In New Hampshire, the popular vote is often decided by a narrow margin. This is why the state is commonly viewed as a battleground state, which makes it particularly interesting from a forecasting perspective.
WBUR/MassINC poll results
Of those who answered the question, 47.0% said that they plan to vote for former First Lady Hillary Clinton, whereas 38.0% said that they would give their vote to real estate developer Donald Trump.
The poll was conducted from September 27 to September 29 among 502 likely voters. There is a sampling error of +/-4.4 percentage points. Considering this error margin, the gap between both candidates is statistically significant.
Putting the results in context
Individual polls should be treated with caution, since they often contain large errors. Instead of relying on results from single polls, the best practice is to rely on combined polls or, even better, the combined PollyVote forecast that draws upon forecasts from different methods, each of which draws upon different data.
In order to make the results comparable to benchmark forecasts, we convert them into shares of the two-party vote. This procedure results in figures of 55.3% for Clinton and 44.7% for Trump.
Results in comparison to other polls
An average of recent polls in New Hampshire sees Clinton at 53.9% of the two-party vote.

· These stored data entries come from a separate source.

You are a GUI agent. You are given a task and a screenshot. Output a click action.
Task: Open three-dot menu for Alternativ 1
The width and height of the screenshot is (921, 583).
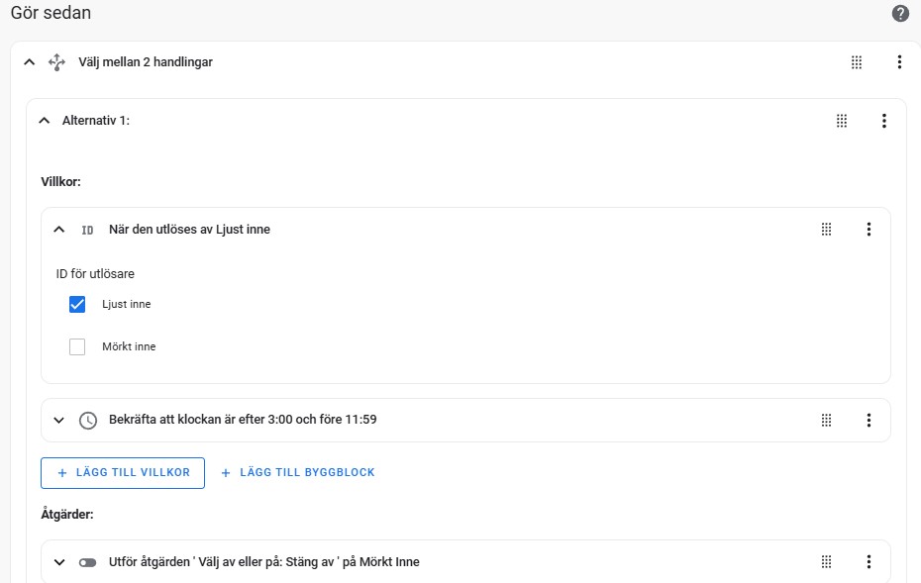(x=884, y=121)
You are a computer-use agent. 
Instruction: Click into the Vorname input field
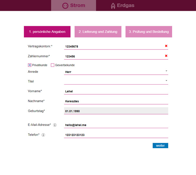pos(116,91)
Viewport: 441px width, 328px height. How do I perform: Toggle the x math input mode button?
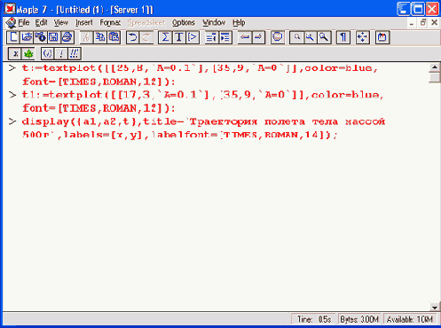click(x=15, y=53)
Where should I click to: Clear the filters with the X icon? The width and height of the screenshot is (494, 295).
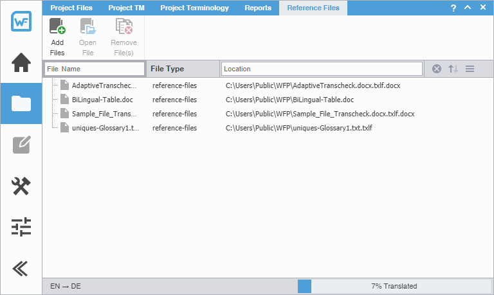click(437, 69)
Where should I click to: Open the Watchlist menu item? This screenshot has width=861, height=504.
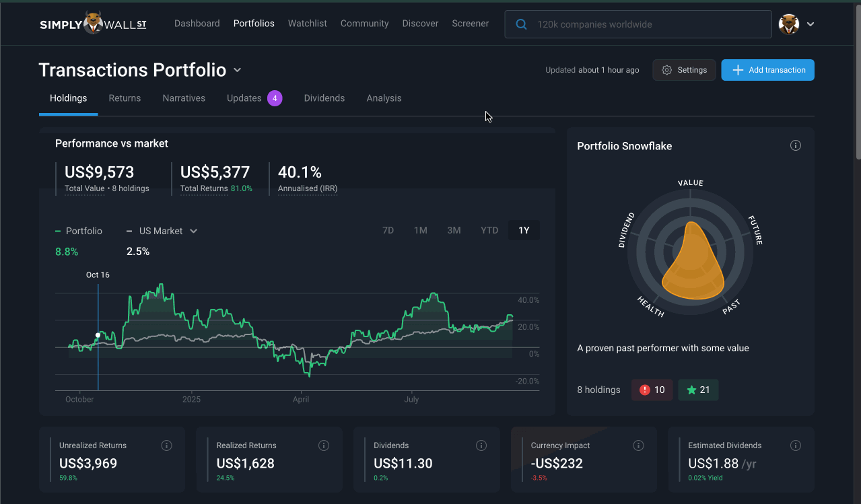pos(307,24)
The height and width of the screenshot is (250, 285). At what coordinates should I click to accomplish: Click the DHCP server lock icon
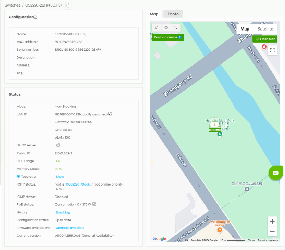(x=58, y=145)
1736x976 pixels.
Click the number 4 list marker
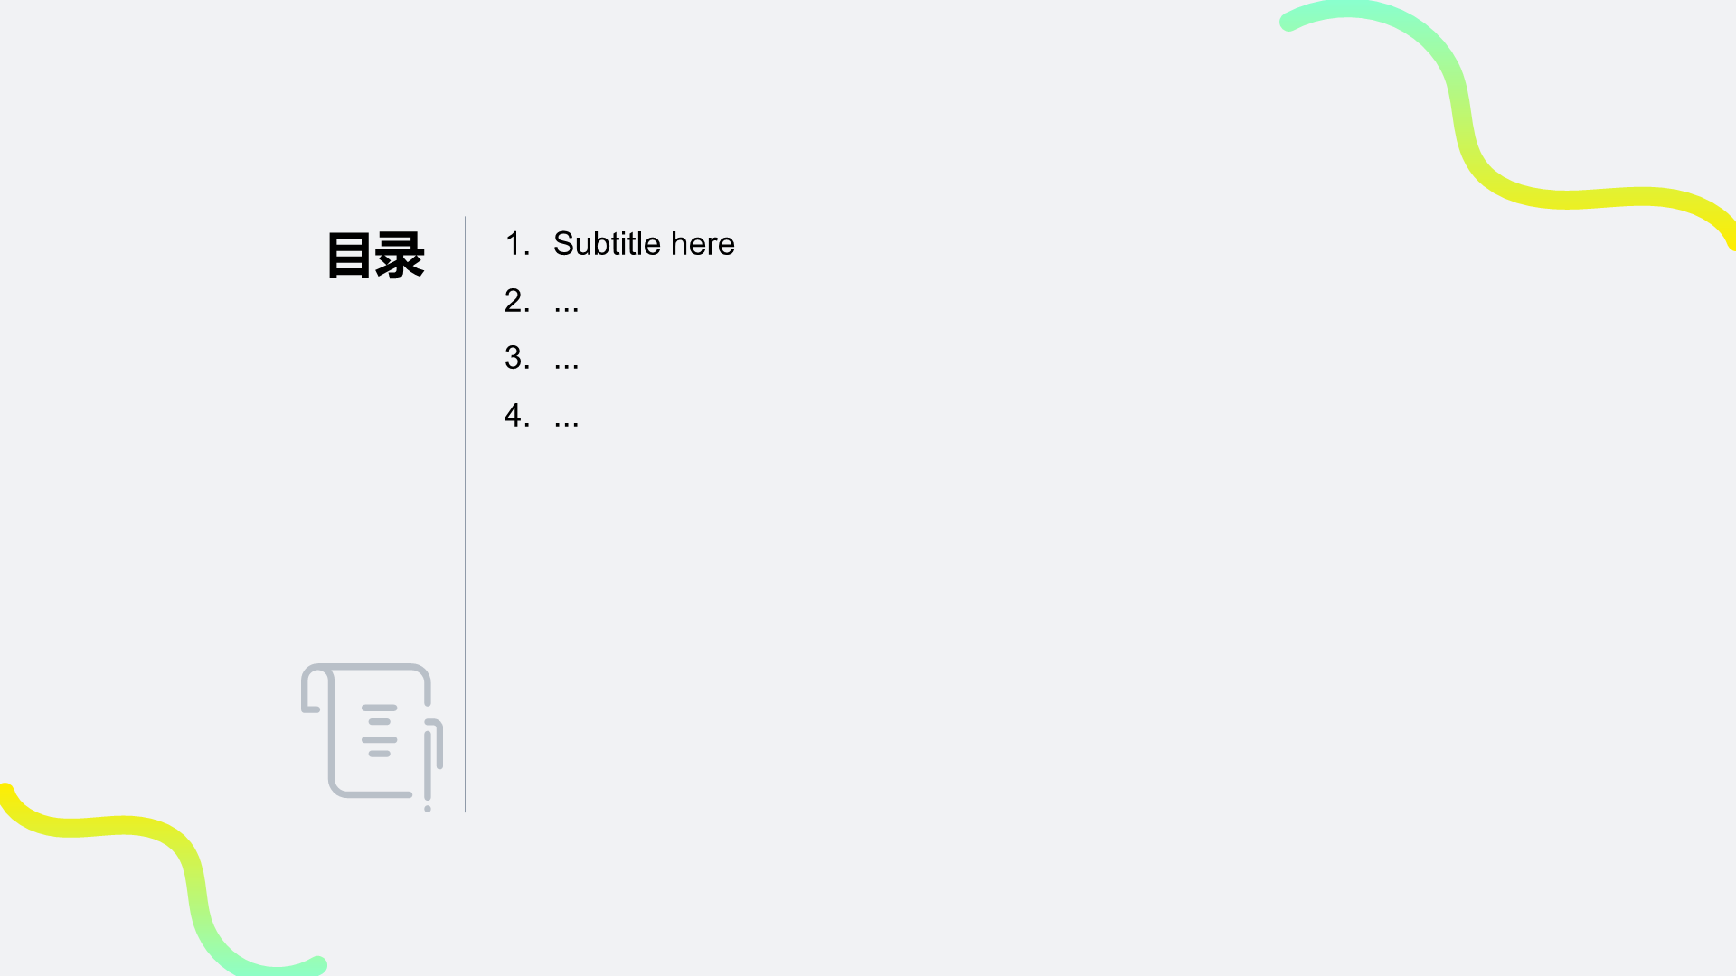(516, 416)
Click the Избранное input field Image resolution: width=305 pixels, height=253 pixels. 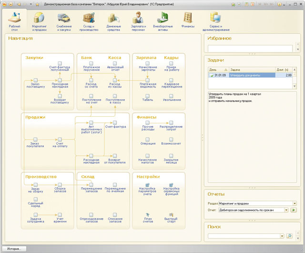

In comparison to her numbers in the WBUR/MassINC poll Clinton's poll average is 1.4 percentage points worse. This margin is within the poll's error margin, which means that the poll is not an outlier.
Results compared to the combined PollyVote forecast
The current PollyVote expects Clinton to gain 52.9% of the two-party vote in New Hampshire. That is, Polly's combined forecast is 2.4 points below her polling numbers. The PollyVote forecast is therefore within the poll's sampling error.